Methods: A survey of oncology center employees was conducted to determine those factors associated with perceived risk of cancer and compliance with preventive care guidelines. Five hundred six employees participated in the survey.
Results: The average perceived absolute risk of developing cancer in the next 20 years was 29%. Perceived risk for cancer was higher among women than men. Among men, only current smoking and duration of employment, adjusting for age, were significantly associated with the perceived risk of developing cancer. For women, in addition to smoking, personal experience with cancer among family and friends and perceived health status were significantly associated with the perceived risk of cancer. The practice of cancer preventive behaviors was unrelated to personal risk perception.

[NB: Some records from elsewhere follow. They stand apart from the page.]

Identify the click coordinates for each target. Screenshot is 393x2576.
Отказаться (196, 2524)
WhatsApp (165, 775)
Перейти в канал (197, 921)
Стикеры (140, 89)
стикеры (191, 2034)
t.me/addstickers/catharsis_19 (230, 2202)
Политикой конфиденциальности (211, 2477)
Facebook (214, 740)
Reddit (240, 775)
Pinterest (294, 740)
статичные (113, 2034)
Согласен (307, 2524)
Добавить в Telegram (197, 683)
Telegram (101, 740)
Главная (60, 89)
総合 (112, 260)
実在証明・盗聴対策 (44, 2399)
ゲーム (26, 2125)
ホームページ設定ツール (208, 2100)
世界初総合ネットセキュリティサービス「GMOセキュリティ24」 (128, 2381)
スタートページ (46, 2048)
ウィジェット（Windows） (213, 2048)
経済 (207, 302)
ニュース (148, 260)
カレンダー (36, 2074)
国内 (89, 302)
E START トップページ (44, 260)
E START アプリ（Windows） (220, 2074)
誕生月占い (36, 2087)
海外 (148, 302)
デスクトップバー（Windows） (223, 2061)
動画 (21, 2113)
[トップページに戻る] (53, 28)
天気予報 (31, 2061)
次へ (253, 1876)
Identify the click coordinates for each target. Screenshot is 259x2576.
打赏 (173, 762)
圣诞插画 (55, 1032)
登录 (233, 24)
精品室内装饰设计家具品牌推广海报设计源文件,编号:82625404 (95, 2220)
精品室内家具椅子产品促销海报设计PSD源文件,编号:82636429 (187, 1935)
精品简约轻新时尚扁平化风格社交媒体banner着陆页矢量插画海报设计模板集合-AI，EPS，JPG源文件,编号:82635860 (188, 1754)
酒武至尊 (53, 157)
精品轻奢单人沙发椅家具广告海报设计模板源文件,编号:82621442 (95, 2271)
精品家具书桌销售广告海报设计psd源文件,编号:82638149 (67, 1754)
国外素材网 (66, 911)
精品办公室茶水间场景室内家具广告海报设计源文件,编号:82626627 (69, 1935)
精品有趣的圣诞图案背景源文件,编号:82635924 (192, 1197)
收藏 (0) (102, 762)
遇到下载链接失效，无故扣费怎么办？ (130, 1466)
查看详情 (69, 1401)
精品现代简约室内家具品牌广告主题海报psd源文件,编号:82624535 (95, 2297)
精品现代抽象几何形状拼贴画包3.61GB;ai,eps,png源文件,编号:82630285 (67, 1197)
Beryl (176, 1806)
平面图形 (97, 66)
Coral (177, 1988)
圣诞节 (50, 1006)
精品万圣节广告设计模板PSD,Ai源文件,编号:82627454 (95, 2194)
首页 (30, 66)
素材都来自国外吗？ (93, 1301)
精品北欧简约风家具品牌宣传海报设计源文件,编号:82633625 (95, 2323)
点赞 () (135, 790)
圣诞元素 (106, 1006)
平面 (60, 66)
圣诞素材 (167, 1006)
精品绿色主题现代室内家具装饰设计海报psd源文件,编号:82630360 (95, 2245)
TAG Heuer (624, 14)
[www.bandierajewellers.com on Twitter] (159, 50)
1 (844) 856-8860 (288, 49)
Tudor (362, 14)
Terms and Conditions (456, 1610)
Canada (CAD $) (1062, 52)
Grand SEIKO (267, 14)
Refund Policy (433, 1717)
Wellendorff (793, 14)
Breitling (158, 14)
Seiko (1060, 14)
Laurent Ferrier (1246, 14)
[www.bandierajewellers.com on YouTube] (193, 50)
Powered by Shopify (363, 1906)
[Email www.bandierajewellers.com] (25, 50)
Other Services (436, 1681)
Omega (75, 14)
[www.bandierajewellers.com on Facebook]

Less than one-fourth of participants age 40 years and older had a sigmoidoscopy in the last 3 years and less than one-third reported having had their stool checked for blood. The majority of women had a pap smear in the past 10 years; 89% had a pap smear in the past 3 years. Eighty-eight percent of women over 40 and 94% of women over 50 had ever had a mammogram; the majority of these women had had mammograms in the past two years.
Conclusion: Perceived risk of developing cancer was significantly higher than in projected probabilities based on the incidence of cancer in the United States. Despite the high perceived risk of developing cancer, the practice of colon cancer screening was low. Factors other than perception of personal risk of cancer may be important in encouraging participation in screening programs.